La amistad que me unió a Feliciano -muy cincelada de cariño verdadero- conoció dos momentos muy localizados en el tiempo en cuanto a intensidad y reciprocidad. El primero a finales de los años noventa y primeros del dos mil: éramos a la sazón hermanos mayores de nuestras respectivas cofradías de la Madrugada Santa y, sin comerlo ni beberlo, tuvimos -a solas- que posicionarnos -por razones estatutarias- en la negativa a la nueva Carrera Oficial que ya entonces comenzó a deslizarse en un primer cambio cuyo giro sería el alfa de otros muchos que colearon a posteriori. Recuerdo la lealtad institucional a la que nos aferramos y aquellas reuniones tan solidarias en su despacho de Graduado Social de la calle Paúl. Y más de un café vespertino en la cafetería San Francisco. Esta vivencia, de la que salimos airosos gracias a la colaboración directa de don Juan del Río y a la comprensión del presidente del Consejo José Alfonso Reimóndez ‘Lete’, nos unió ya para siempre.

La segunda experiencia que nos mantuvo al hilo del pabilo de una comunicación prácticamente diaria se produjo a raíz del ingreso de mis hijos en la guardería regentada por Amparo -a cuya puerta coincidíamos cada dos por tres- y sobre todo hace dos veranos cuando el sevillano Hospital Virgen del Rocío evidenció la grandeza humana del matrimonio formado por Amparo y Feli -quienes estuvieron al pie del cañón con una familiaridad y una entrega digna de cristianos de brazos abiertos-. El cariño que durante aquellas semanas nos entregó Feliciano estuvo de nuevo en mí cuando el pasado martes observé su ataúd a las puertas de la Capilla de la Yedra, en un tornasol de emociones amalgamadas bajo un luto horizontal, como la vara dorada sobre el paño fúnebre de la Hermandad.

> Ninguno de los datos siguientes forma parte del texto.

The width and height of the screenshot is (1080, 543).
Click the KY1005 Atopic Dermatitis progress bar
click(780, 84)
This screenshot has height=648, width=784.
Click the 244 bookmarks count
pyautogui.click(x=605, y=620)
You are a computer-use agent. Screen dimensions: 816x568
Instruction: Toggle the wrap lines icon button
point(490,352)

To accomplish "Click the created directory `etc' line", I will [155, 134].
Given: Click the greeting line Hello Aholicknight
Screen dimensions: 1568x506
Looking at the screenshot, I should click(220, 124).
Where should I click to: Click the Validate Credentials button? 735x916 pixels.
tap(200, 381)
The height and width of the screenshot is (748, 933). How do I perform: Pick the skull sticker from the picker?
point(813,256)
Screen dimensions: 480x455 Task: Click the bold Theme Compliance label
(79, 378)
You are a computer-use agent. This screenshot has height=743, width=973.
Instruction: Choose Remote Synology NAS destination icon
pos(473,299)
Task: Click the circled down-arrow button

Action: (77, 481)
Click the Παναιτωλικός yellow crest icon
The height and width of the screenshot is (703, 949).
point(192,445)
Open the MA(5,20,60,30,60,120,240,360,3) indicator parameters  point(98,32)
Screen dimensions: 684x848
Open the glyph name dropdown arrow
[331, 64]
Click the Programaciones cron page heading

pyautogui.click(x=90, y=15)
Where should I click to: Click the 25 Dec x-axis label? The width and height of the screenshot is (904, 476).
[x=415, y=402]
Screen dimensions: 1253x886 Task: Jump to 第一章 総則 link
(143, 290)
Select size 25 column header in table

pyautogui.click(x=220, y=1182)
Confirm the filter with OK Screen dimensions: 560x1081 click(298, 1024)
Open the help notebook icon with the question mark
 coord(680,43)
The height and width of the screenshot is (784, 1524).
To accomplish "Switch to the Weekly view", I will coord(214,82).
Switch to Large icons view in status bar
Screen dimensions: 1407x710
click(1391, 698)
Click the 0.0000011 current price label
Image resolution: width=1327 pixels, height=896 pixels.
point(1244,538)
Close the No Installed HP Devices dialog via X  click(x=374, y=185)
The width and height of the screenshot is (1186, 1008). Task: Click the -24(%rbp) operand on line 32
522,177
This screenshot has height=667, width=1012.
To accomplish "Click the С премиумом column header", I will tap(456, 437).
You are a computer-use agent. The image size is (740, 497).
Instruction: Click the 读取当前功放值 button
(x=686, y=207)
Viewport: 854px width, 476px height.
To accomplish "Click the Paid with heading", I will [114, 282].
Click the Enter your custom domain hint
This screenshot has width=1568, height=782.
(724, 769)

Recordé entonces nuestra devoción compartida por Sanlúcar de Barrameda. Nuestras charlas cada Miércoles de Ceniza cuando, puntual, visitaba al Señor. Feliciano y su abrigo largo. Feliciano y su expresión de ojos claros. Feliciano y su alta defensa de la familia como modelo de vida. Feliciano y su cámara de fotos en ristre para inmortalizar detalles costumbristas del paisanaje de esta Muy Noble Ciudad. Feliciano y su bigotito que cubría esa risita contenida, hacia adentro, entre la gracia espontánea y la simpatía sin estridencias. Fue feliz hasta el final de sus días. Carpe diem por norma. En su Facebook, en su blog de fotógrafo, publicaba regularmente las instantáneas que producía su visión de artista. A cada una de ellas adjuntaba una referencia, un pie de foto, un comentario, una explicación… Muchísimas de las fotografías publicadas contienen el mismo inicio descriptivo: “Amparo y yo…”. Nada puede sintetizar mejor la biografía de Feliciano: “Amparo y yo”. Y la Esperanza, como el propio Feli escribió bajo la imagen que precisamente he elegido para ilustrar esta necrológica: “Ella, la Esperanza, desde que nos conocimos es una más de nuestra familia, Ella es el centro de la misma y a Ella siempre encomendamos nuestra vida como pareja, nuestro matrimonio, nuestros hijos, nuestros nietos, nuestros familiares y nuestros amigos, también nuestros trabajos. Ella, la Esperanza, siempre está cuando la necesitamos, nunca falla. Gracias, Madre, por hacer posible nuestra felicidad como pareja y ayudarnos a mantener siempre viva la llama del amor”.